• Zitierter Auszug:
▬▬▬▬▬▬▬▬▬▬

Aber wie berechtigt ist die Angst der Selbsthilfegruppen vor der Datenschutzgrundverordnung?
Michael Goetz sagt: „Ich sehe die Gefahr nicht als sehr groß an.“Goetz ist Rechtsanwalt, seit Jahrzehnten beschäftigt er sich mit Datenschutz im sozialen Bereich. Seit Wochen hält Goetz, der im hessischen Stadtallendorf arbeitet, in ganz Deutschland Vorträge zur Auswirkung der EU-DSGVO auf Selbsthilfegruppen. Seine Einschätzung: Bei der Protokollierung dürften die Verantwortlichen in den Selbsthilfegruppen auf der sicheren Seite sein, wenn sie Vertrauliches aus den Gruppensitzungen auch vertraulich behandeln – und wenn sie immer um Erlaubnis bitten, bevor sie eine Information zu einer Person veröffentlichen. „Sehr, sehr vorsichtig“, sagt Goetz, sollten die Gruppen bei der Weitergabe von Daten sein – vor allem, falls sie in irgendeiner Form mit Pharmaunternehmen zusammenarbeiten. Sollte die Selbsthilfegruppe eine Webseite haben, rät er dazu, dort eine Datenschutzerklärung zu veröffentlichen. Und er rät davon ab, vertrauliche Informationen zur Gruppe über Privatnachrichten auf Diensten wie WhatsApp weiterzugeben.
Wie groß ist das Abmahn-Risiko?
Zum Abmahn-Risiko für Selbsthilfegruppen sagt Goetz: „Da sehe ich keine allzu große Gefahr.“Sogenannte Abmahn-Anwälte gingen Verletzungen im Wettbewerbsrecht nach – ein Bereich, der wohl nicht betroffen sei von der EU-DSGVO. Und der mit Selbsthilfegruppen gar nichts zu tun habe. Und auch in Sachen Geldbußen gibt Goetz weitgehend Entwarnung: Für die Sanktionen zuständig wären die Datenschutzbeauftragten der Länder. Und die hätten zuletzt immer wieder betont, dass sie gerade bei kleineren Unternehmen und Organisationen beratend tätig sein wollen. Es gebe bisher „so gut wie keine“Verfahren wegen Datenschutzverstößen im sozialen Bereich. Und das, sagt Goetz, werde sich wohl auch künftig nicht ändern.

▬▬▬▬▬▬▬▬▬▬

(Gespeicherte Einträge)
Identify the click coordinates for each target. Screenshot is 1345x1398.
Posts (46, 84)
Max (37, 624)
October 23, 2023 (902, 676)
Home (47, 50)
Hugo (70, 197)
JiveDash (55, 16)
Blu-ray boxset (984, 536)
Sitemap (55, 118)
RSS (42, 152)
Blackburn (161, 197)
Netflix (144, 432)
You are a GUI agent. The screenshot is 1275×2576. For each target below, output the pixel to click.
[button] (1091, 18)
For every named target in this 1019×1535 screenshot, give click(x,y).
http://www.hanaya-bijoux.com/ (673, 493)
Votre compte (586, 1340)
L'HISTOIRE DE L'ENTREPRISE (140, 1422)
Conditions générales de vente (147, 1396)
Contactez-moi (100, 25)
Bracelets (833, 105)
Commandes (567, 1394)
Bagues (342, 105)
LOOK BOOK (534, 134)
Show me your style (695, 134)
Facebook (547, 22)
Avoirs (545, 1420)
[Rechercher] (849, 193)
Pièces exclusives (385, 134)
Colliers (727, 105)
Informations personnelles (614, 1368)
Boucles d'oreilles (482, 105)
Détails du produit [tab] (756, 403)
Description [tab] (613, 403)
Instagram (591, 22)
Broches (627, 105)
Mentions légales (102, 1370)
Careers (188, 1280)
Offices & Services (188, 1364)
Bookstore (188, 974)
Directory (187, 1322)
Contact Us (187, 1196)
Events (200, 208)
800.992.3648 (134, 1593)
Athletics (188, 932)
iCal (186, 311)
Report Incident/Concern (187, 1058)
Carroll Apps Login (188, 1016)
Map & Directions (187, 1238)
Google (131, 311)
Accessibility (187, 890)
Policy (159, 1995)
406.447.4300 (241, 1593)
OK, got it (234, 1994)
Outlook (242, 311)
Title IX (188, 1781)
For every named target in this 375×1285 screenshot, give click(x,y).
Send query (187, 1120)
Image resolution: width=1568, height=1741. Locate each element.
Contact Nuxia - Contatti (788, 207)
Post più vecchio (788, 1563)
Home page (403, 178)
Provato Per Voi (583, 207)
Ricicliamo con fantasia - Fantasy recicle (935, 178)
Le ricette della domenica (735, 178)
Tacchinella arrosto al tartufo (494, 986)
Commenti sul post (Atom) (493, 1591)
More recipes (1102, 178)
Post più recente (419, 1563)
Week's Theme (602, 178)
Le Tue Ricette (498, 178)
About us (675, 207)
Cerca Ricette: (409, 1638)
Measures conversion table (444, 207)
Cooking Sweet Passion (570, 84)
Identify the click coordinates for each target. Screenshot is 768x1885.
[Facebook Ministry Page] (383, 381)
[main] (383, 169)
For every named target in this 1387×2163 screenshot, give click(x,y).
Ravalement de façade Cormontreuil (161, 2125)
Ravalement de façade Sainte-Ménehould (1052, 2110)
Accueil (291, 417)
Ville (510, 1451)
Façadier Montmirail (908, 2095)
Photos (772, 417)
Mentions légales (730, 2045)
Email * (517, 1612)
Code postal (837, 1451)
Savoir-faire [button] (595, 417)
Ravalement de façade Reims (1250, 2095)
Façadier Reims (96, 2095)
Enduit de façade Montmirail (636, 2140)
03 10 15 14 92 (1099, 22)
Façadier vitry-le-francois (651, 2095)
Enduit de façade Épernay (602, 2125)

▬▬▬▬▬▬▬▬▬▬

• Aufgabe: Führe den Text über Selbsthilfegruppen und die Datenschutzgrundverordnung im Anschluss an seinen letzten Satz fort.

• Ergebnis:
Einen Fortschritt in Sachen DSGVO wünschen sich übrigens sowohl Rechtsanwalt Goetz als auch der Lindauer SelbsthilfegruppenLeiter Ammann: Dass der Bundestag über nationale Regeln DSGVO-Bußgelder gegen Ehrenamtliche ausdrücklich ausschließt. Und beide werfen den Verantwortlichen in Politik und Verbänden eines vor: dass sie die Öffentlichkeit nicht viel früher aufmerksam gemacht hätten über die Folgen der EU-DSGVO. Denn in Kraft getreten ist das Gesetz schon im Jahr 2016 – zwei Jahre also, bevor es Ende Mai wirksam wurde.
Was der politische Vater der EUDSGVO im Europaparlament zu den Ängsten von Selbsthilfegruppen sagt, wäre vermutlich auch interessant. Doch der Grünen-Europaabgeordnete Jan-Philipp Albrecht fand trotz mehrfacher Anfrage der „Schwäbischen Zeitung“keine Zeit, über das Thema zu sprechen.